Vintage Restaurant in Market Square is fine dining American cuisine. The familiar dishes are served with creative flourishes to enhance them: lobster macaroni and cheese or a grilled filet mignon with a port wine glaze from their dinner menu; the poached pear pizza or the buttermilk chicken BLT from their lunch menu. Add to this an atmosphere designed to relax diners, with plenty of natural light and earth tones, and enthusiastic service, and Vintage is an ideal destination for a lunch or dinner to be lingered over.
I visited Vintage during lunch on a Thursday afternoon, occupying a table for one in a wide-open dining room. My server, Nate, was friendly if unrefined and his casual confidence put me enough at ease to ask for recommendations. I settled on the soup of the day, a Manhattan style corn chowder with prosciutto, and the Vintage burger. For an appetizer, I ordered Vintage’s asparagus fries.
The music piped into the dining room didn’t serve the experience well: the mix of popular music from the early nineteen-nineties clashed with the stately elegance of the decor. But it remained at a reasonable volume and I stopped noticing it as courses arrived, and they arrived at well-spaced intervals.

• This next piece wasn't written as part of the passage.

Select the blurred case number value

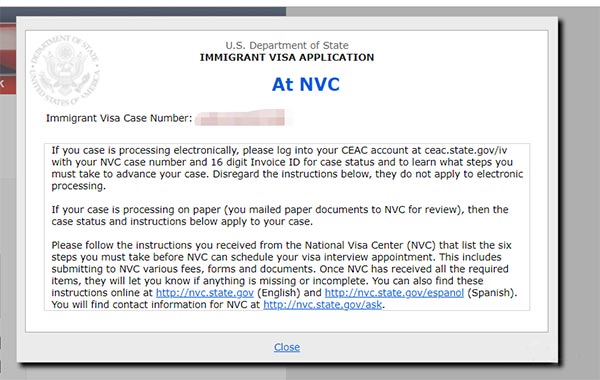240,117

The asparagus fries were a generous portion of thick asparagus spears lightly breaded in panko and gently fried, tempura style. The asparagus boasted tender tips and meaty stalks, green and crisp. Served with them was a garlic and lemon mayonnaise, a lemon aioli, with a nice tanginess, softly peaked. It stuck well to the asparagus spears, its sweetness drawing the saltiness out of the tempura batter. I could have finished the plate of them, but spared a few spears, and some room for the chowder and burger yet to come.
The bank of broad windows where Vintage’s modest dining room faces South Main Street fills the room with natural light even on an overcast day. The rich mahogany floors and the olive accent wall at the front are muted by the spill of light, and the orange and copper accents, as on the table-tops and in the decorations, turn the well-balanced sight-lines back to the business at hand: the food, and one’s dining companions. Nate was an attentive and capable server, checking in enough to keep me engaged but not so much that my lunch was interrupted. Only two other dining room tables were in use while I visited, and I was left wondering whether dinner service was as easy to maintain.

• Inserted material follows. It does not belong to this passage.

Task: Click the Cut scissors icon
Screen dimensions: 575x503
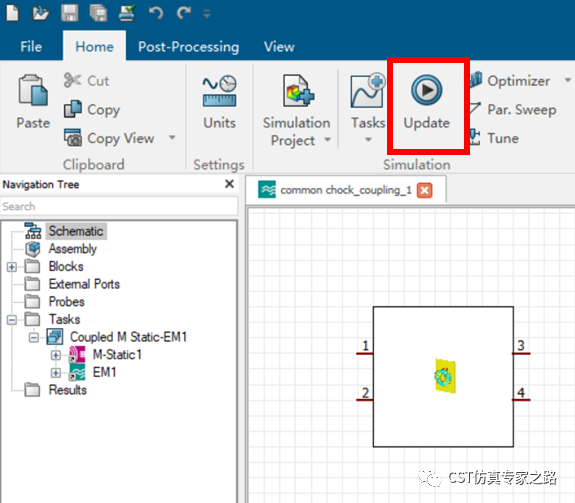Action: click(72, 80)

The Manhattan style corn chowder was a delight. The tomato broth was delicate, with a subtle sweetness and little curling slicks of the tomatoes’ fine oils. The corn was fresh, milky and sweet and, sharing a palate with the crispy prosciutto, left a pronounced smokiness in the broth. The perfectly cooked potatoes were of good size and clung to the flavor of the prosciutto.

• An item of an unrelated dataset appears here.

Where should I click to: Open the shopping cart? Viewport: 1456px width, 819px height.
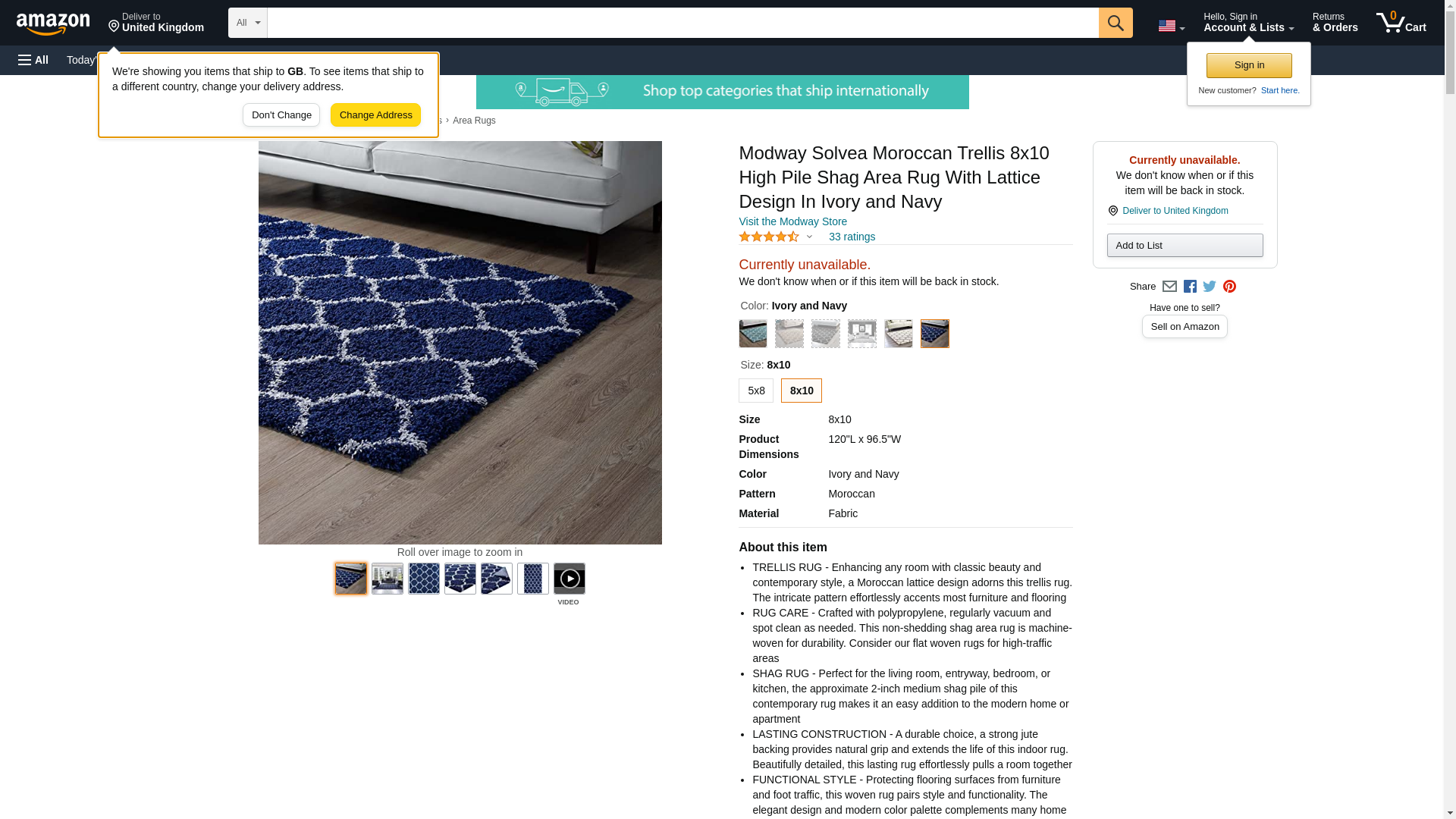1401,23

I ordered with the Vintage burger a glass of an Australian shiraz, and it was brought a moment or two before the burger, presumably for it to aerate, a nice touch. The Vintage burger is a hand-made patty sharing a bulky roll with premium bacon, cheddar, sauteed mushrooms and caramelized onions. I ordered the burger cooked medium and it arrived medium-well, at best. It was most likely an oversight or a miscommunication, as everything else in my lunch was cooked perfectly, and attention to detail was evident throughout my visit.
Lunch for one at Vintage:
- Asparagus fries: $9.00
- Soup of the Day (Manhattan Corn Chowder): $5.00
- Vintage Burger: $11.00
- One glass of Jacob’s Creek Reserve Shiraz: $8.00
Total bill: $35.64
A great value for a well-rounded delight at lunch-time.